We are continuously working to improve Box and want to make sure we are delivering the best product and user experience we can. We hope we have provided some clarity here and we would be happy to answer any questions you may still have regarding this matter. 

Sincerely,

The Box Team

Posted May 01, 2023 - 08:36 PDT

Resolved
After further monitoring, this incident is now considered resolved. the Box Content API and Classification services have been restored to full functionality. If you continue to experience any issues, please contact Box Support at https://support.box.com.
Posted Apr 17, 2023 - 12:59 PDT
Monitoring
Our team has taken steps to remediate the issues with the Content API and Classification services.
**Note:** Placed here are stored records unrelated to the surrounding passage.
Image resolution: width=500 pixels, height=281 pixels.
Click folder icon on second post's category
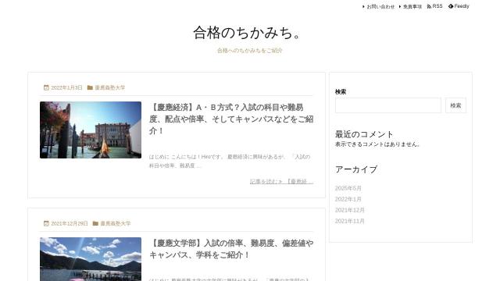click(95, 223)
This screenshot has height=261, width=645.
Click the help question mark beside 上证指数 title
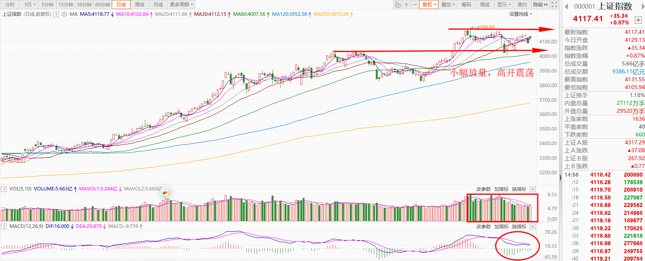[56, 14]
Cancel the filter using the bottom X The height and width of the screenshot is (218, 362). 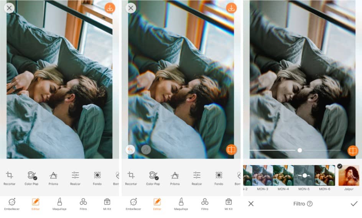pyautogui.click(x=251, y=204)
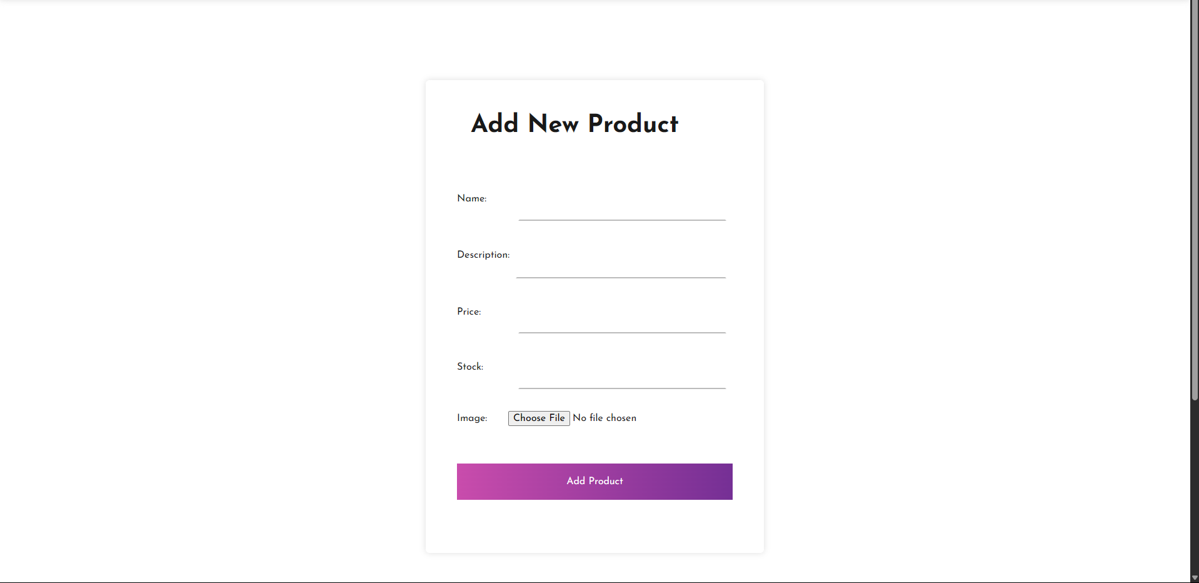Click the "Image:" label
1199x583 pixels.
[472, 418]
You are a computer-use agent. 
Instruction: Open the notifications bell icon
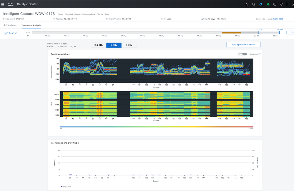tap(282, 4)
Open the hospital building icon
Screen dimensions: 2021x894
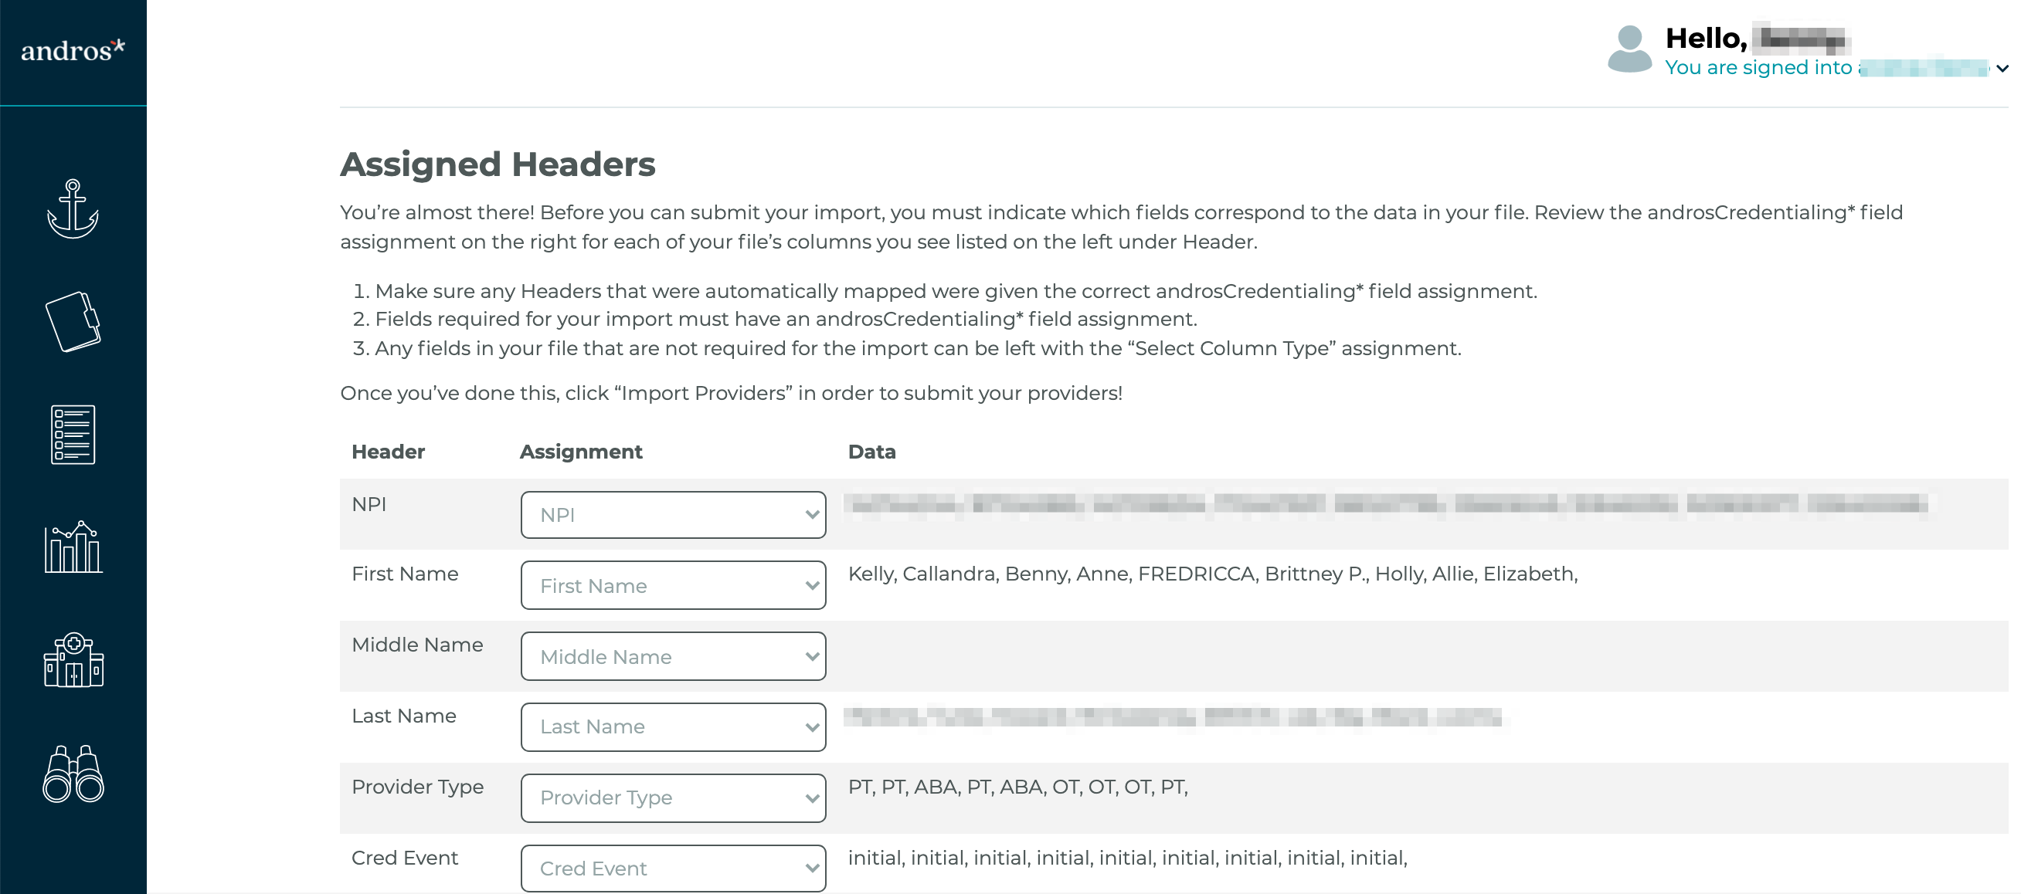73,660
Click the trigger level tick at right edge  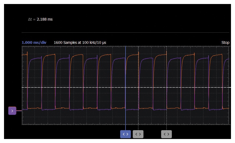(230, 87)
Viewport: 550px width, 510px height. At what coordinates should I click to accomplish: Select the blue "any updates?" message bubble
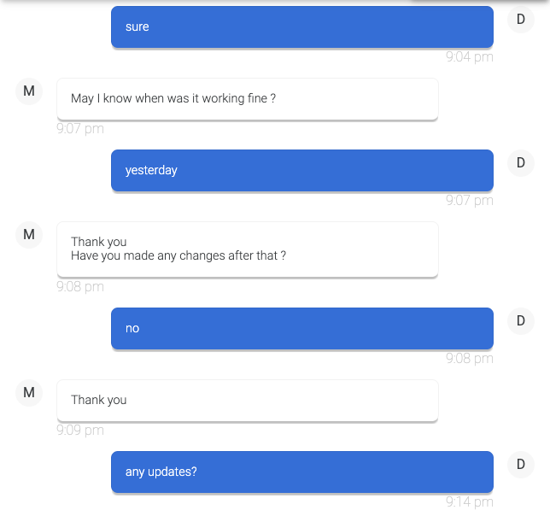(301, 472)
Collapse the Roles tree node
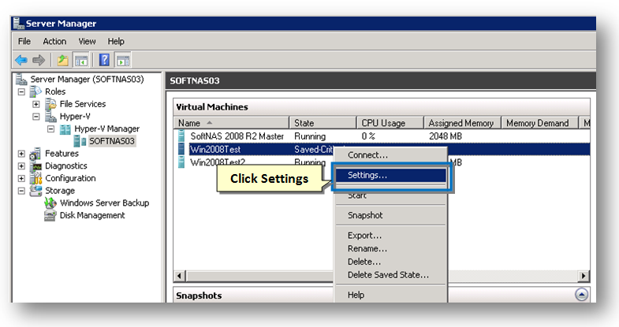 (21, 91)
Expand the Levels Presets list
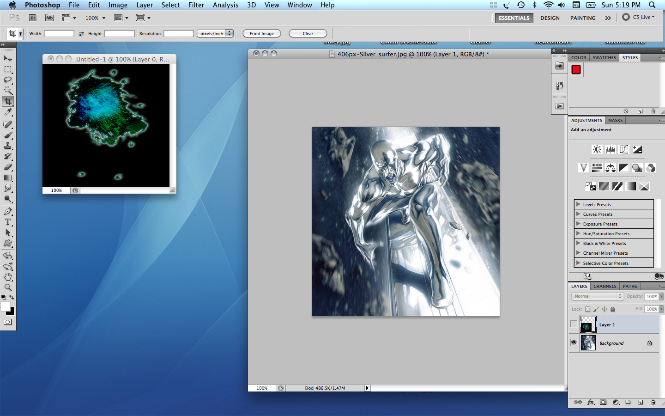 [x=595, y=204]

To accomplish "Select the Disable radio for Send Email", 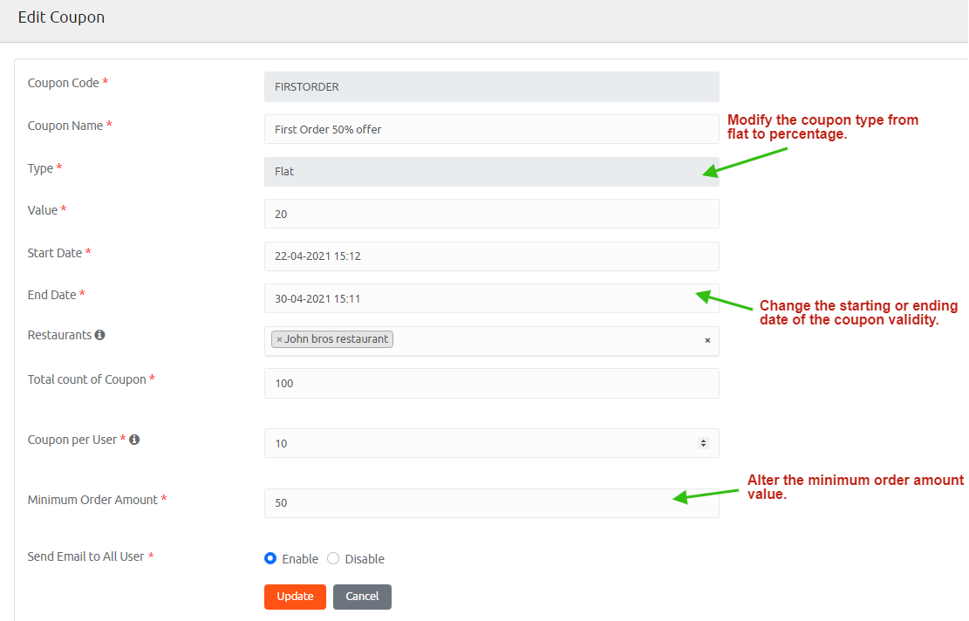I will (333, 558).
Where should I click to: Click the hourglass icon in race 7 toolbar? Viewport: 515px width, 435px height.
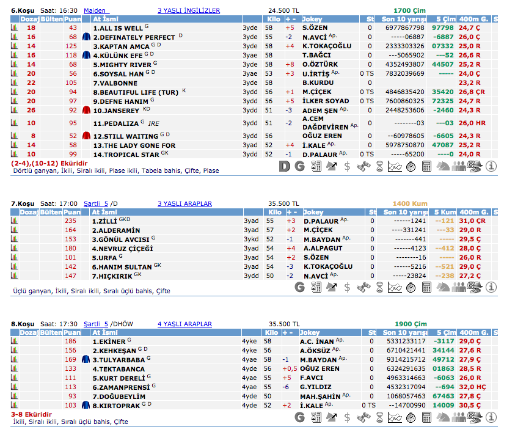coord(379,286)
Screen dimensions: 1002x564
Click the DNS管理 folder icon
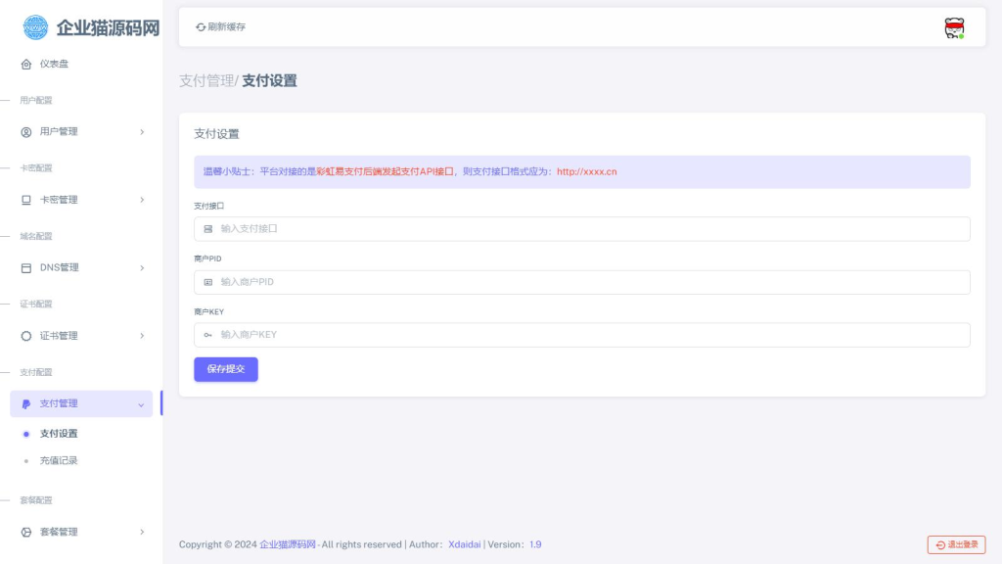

We are continuing to monitor for any additional impact.
Posted Apr 17, 2023 - 10:57 PDT
Investigating
We are investigating an ongoing issue affecting the Content API, and manual Classification changes. Users may experience latencies with the Content API, as well as intermittent errors when manually editing Classifications. We will provide more information as soon as it is available.
Posted Apr 17, 2023 - 10:10 PDT
Update
We are continuing to monitor for any additional impact to other services. Users may still see Content API latencies. We will provide an update once Content API latencies are remediated.
Posted Apr 17, 2023 - 08:35 PDT
Monitoring
Our team has taken steps to remediate this issue and is seeing improvement on Box Sign service. We haven't observed any failed tests on Box Sign since 1:14 AM PST. We are continuing to monitor for any additional impact.
Posted Apr 17, 2023 - 02:46 PDT
Update
Our team is still investigating on this issue. However, we observed improvments. Uploads / Downloads and Box Notes have recovered. We're still monitoring Box Sign and Content API.
Posted Apr 17, 2023 - 02:03 PDT
Update
We are continuing to investigate this issue.
Posted Apr 16, 2023 - 22:00 PDT
Update
We are continuing to investigate this issue.
Posted Apr 16, 2023 - 20:23 PDT
Update
We are continuing to investigate this issue.
Posted Apr 16, 2023 - 19:13 PDT
Investigating
We are investigating an ongoing issue affecting uploads, downloads, public API, Box Sign and Box Notes. We will provide more information as soon as it is available. Users may be experiencing increased latency.
Posted Apr 16, 2023 - 18:18 PDT
This incident affected: Box Platform / API (Content API).